# My Undercover Lover (pic heavy) 12/14



## prettygirl (Dec 14, 2007)

I hope you guys enjoy my teeny tiny itsy bitsy collection.

So this is IT. Basically everything, except for the little knick-knacks laying around my room.






My palette.. 





My other eyeshadows.. a broken Rummy, Flashtrack and a Clinique quad.

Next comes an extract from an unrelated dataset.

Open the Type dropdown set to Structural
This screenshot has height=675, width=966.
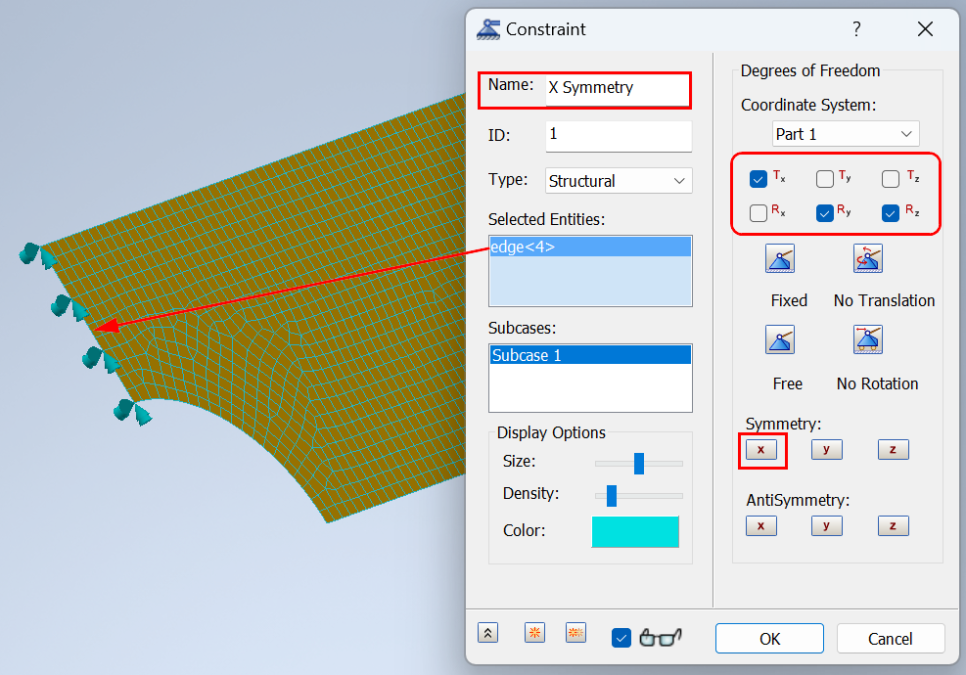[x=618, y=181]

My ghetto Mac Cleanser.. I put it in the spray bottle.. because the original top wastes too much! And my "inexpensive" eyelash curler from N.Y.C.





My brushes
[left to right] Victoria Secret's Bronzer Brush, Mac 129 SE, ?, Mac 239, Mac 239 SE, Mac 219 SE, Mac 316 SE, Mac 266 SE, ?, Face Secrets Smudge Brush, & 3 body shop brushes.





My lip products
Flattering, Ruby Woo, Mad Cap, Maybelline Berry-Bella, and MY LOVE BURT'S BEESWAX.





My face products
MAC Bronze Bronzing Powder, MAC Pinch Me Blush, Benefit Lemon-Aid, and MAC Select Coverup NC-35.





My eye products
Chanel Imitable Mascara, Mac Smolder Eyeliner (sucks), Mac Cinnamon Brow Finisher, MUFE Aqua and Black Eyeliners (love), Urban Decay 24/7 Black Eyeliner, and Fluidline.


----------



## Hilly (Dec 14, 2007)

lovely stuff!!!!!!!


----------



## frocher (Dec 14, 2007)

Great colors!


----------



## onionbooty (Dec 14, 2007)

*wow pretty girl, your under cover lover is soooo beautiful like your bff!



*


----------



## fingie (Dec 15, 2007)

I like the variety in colors 
	

	
	
		
		

		
		
	


	




  Definately a good start!


----------



## nunu (Dec 15, 2007)

great beginers collection!
i love the eyeshadows that you have chose!


----------



## Hessah (Dec 15, 2007)

Quote:

  My ghetto Mac Cleanser.. I put it in the spray bottle.. because the original top wastes too much!  
 
OMG!!! that is so smart!


----------



## Dana72 (Dec 15, 2007)

great colors


----------



## thelove4tequila (Dec 15, 2007)

You have a lot of great stuff! Lovely collection!


----------



## kyoto (Dec 15, 2007)

Nice collection and I love the idea of putting your Mac cleanser in a spray bottle, I'll have to do that.  Funny that I never thought to do it before, when my Japonesque cleaner and brush off are in a spray bottle.  What would I do without you guys.


----------



## foxy81 (Dec 16, 2007)

nice collection! I agree on the wastage. >
	

	
	
		
		

		
		
	


	




 I pour mine into a spray bottle too.


----------



## mzkrizzlerocks (Dec 16, 2007)

cute!


----------



## glam8babe (Dec 16, 2007)

u got some good stuff there 
	

	
	
		
		

		
		
	


	




 and i love the brush cleanser idea


----------



## newagetomatoz (Dec 18, 2007)

This is such a lovely collection!  Excellent shadow choices!  And I have to agree that Burt's Bees lip balm is pretty sweet!  I can't wait to see how this collection will grow!


----------



## totalblizz (Dec 21, 2007)

great stuff


----------



## KellyBean (Jul 13, 2008)

I do the same thing with brush cleanser, mine is in a Bath and Body Works body splash bottle!


----------



## SiCiLyGiRl (Jul 13, 2008)

really nice collection


----------